Well, up to this point I had been using cedar and/or pine bedding. This was not because I did not know better than to use it, it was because I was having someone else go and pick up my pet supplies. Being the type of person that this individual was, they were going to be looking for the best price and the best bargain, so they would naturally pick cedar and pine over aspen wood or some other non-toxic product because it is cheaper. But it wasn’t just a matter of expense, it was also a matter of personal feelings about rats and mice. This person did not feel that rats and mice were important enough to warrant the extra expense. They also refused to believe that the health risk that the bedding posed to the animal, was as great as clubs like AFRMA made them out to be.
So, instead of buying what I asked them to, they bought whatever they wanted. Well, obviously since this was a member of my family, I did not want to make a big deal out of it, so I used it! Until the point that I noticed the girls were doing so poorly, then I remembered all the problems that can result from using cedar and pine. I thought to myself that maybe it’s the bedding, so I decided to try aspen wood. Within a few days after changing the bedding I started noticing a significant difference in their condition.
The interesting thing was that even though I saw significant improvement in the animals, the improvement wasn’t as good as I would have liked. So, I decided to go a step further and instead of cleaning the cage once a week, I started cleaning it every three to four days whether it looked or smelled like it needed it. When I did that, I noticed even more improvement. As a result of this, it became clear to me that cleaning your rat and/or mouse cages frequently, is equally as important as the proper bedding. If you notice a dramatic increase in sneezing and snuffling in your animals, you might try cleaning their cage and changing their bedding more often, especially if you are already using a good non-toxic bedding.

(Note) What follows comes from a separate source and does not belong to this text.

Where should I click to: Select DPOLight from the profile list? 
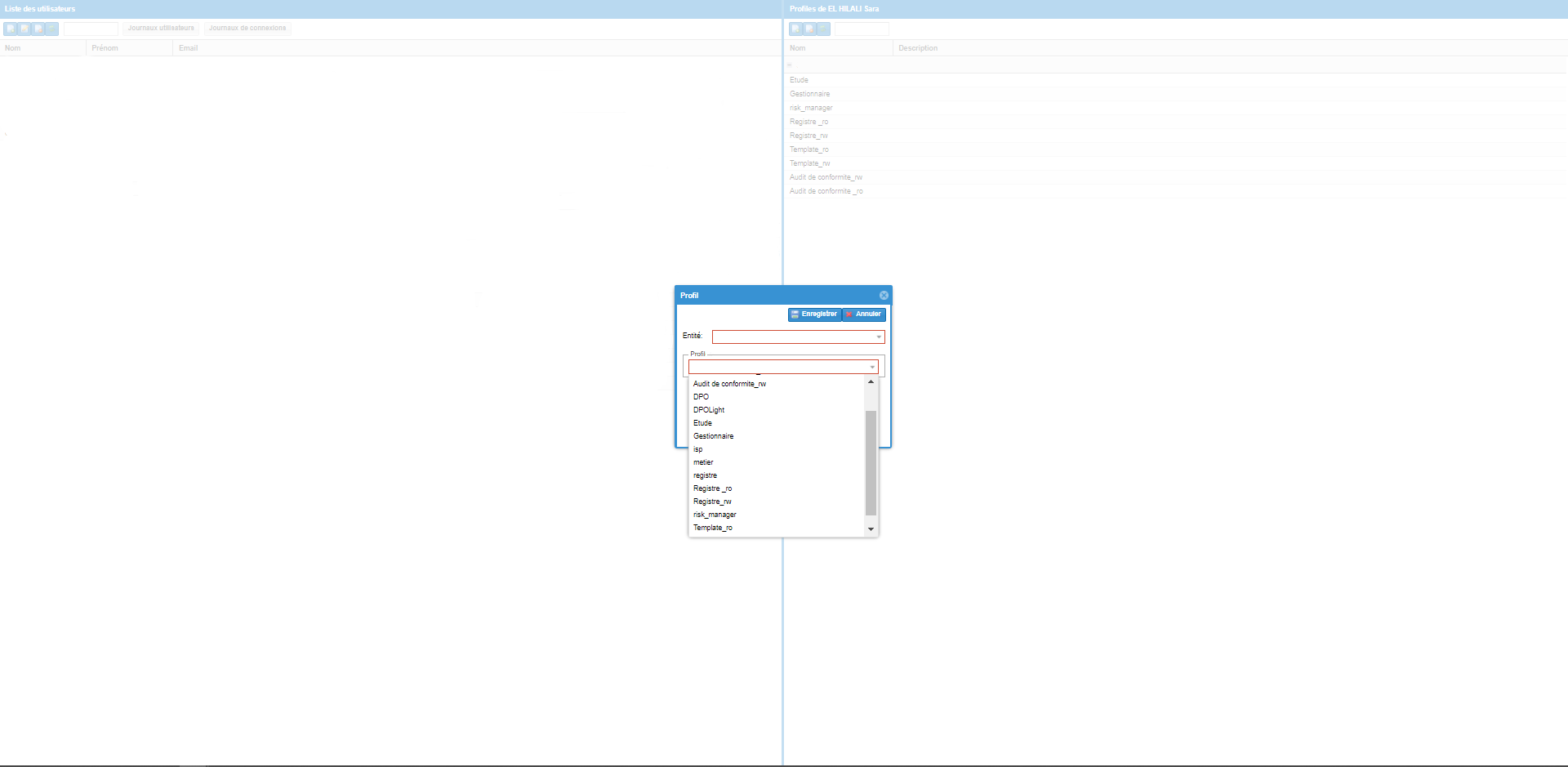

Now I want to make sure that no one misunderstands—my rats still sniffle, sneeze, and wheeze because they have permanent damage to their lungs. But because I have taken the steps, which I have mentioned, their condition has improved greatly.
If your rats do not have respiratory disease, you may be able to prevent them from getting it or at least reduce the chances dramatically. If your rats already have some type of respiratory illness, following these steps will not cure it, but it should reduce the symptoms.